Le projet de loi C-10 du gouvernement fédéral  Photo :  iStock Photos

La grogne continue de croître contre le projet de loi C-10 du gouvernement fédéral, qui vise à être plus sévère sur le crime. À Sudbury et à Thunder Bay, la Société John Howard qui apporte son soutien aux personnes récemment sorties de prison dénonce la Loi sur la sécurité des rues et des communautés.

L'organisme croit que la population ignore de nombreux aspects du projet de loi omnibus. « Le projet de loi, c'est une brique : il y a plusieurs sections que le public ne connaît pas », indique Louise Chezzi, porte-parole de la Société John Howard à Sudbury.

« Ce projet de loi ne prévient pas le crime et les rues seront encore moins sécuritaires quand des personnes sortiront de prisons sans aucune forme de réhabilitation sociale », déclare la directrice générale de la Société John Howard de Thunder Bay, Liisa Leskowski.
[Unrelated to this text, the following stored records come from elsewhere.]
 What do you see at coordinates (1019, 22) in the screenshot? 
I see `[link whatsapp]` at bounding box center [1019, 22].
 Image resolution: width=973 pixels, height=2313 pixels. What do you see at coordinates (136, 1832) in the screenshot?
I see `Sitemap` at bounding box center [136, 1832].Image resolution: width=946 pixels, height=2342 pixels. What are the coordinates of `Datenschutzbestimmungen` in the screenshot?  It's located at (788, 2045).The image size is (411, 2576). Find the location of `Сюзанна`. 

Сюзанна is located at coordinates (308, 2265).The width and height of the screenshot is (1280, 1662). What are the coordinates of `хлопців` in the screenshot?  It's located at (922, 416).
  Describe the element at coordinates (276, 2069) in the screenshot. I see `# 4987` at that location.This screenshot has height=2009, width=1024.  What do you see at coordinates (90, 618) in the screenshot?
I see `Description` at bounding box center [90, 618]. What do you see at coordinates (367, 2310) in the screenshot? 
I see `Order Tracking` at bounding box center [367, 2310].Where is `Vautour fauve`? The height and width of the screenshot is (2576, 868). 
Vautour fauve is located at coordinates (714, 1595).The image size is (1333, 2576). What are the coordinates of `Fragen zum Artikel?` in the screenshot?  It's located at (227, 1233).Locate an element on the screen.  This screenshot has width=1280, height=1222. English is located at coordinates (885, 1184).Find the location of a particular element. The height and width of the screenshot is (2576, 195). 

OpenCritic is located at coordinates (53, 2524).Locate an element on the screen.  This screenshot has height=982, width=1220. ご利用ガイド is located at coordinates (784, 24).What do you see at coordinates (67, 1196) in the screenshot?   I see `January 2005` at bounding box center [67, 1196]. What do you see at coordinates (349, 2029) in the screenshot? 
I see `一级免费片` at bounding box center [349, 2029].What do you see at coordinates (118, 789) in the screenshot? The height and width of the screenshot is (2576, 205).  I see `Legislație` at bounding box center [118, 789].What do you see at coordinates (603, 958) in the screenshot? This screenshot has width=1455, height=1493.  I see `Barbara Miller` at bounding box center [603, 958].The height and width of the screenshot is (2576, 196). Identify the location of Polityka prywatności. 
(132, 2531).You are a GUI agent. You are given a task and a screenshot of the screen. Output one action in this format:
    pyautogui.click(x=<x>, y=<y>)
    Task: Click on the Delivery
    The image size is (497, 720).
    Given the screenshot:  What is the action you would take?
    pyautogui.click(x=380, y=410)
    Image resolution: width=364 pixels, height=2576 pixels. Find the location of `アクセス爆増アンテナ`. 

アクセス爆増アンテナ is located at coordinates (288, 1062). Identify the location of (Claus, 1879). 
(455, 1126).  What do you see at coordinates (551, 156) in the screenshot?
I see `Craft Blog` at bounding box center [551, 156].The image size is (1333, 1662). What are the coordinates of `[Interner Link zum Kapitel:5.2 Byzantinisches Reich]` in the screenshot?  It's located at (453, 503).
« Pourquoi suivre un modèle américain qui ne fonctionne pas? » — Liisa Leskowski

L'avocat de la défense, Neil McCartney craint quant à lui les peines d'emprisonnements minimales obligatoires et de la perte du pouvoir discrétionnaire des juges. « Il y a des criminels endurcis, je ne le nie pas, mais il y a aussi des jeunes de 18 ans qui ont fait un geste stupide et ce sera peut-être le seul de leur vie. Il me semble important que les juges puissent considérer un jeune adulte, différemment qu'un criminel de carrière », souligne-t-il.

Le député conservateur de Kenora, Greg Rickford, affirme que C-10 s'attaque seulement aux crimes graves et rendra les communautés du Nord plus sécuritaires.

Demande de pardon

La société John Howard déplore que si adoptée, la nouvelle loi compliquera la tâche de ceux qui souhaitent obtenir un pardon et effacer leur casier judiciaire.« Le processus deviendra beaucoup plus subjectif. Bien qu'une personne puisse répondre à toutes les conditions, les responsables peuvent choisir de refuser de lui accorder un pardon s'ils jugent que cela ne paraît pas bien, s'ils craignent que le public trouve qu'il est trop facile d'y avoir accès », affirme Louise Chezzi. Elle déplore aussi que les responsables d'accorder un pardon pourrons fouiller dans le passé d'une personne, comme rencontrer d'anciens voisins ou consulter sa page Facebook.

Par ailleurs, les communautés autochtones du Nord de l'Ontario ont déjà fait valoir leurs inquiétudes vis-à-vis de ce projet de loi.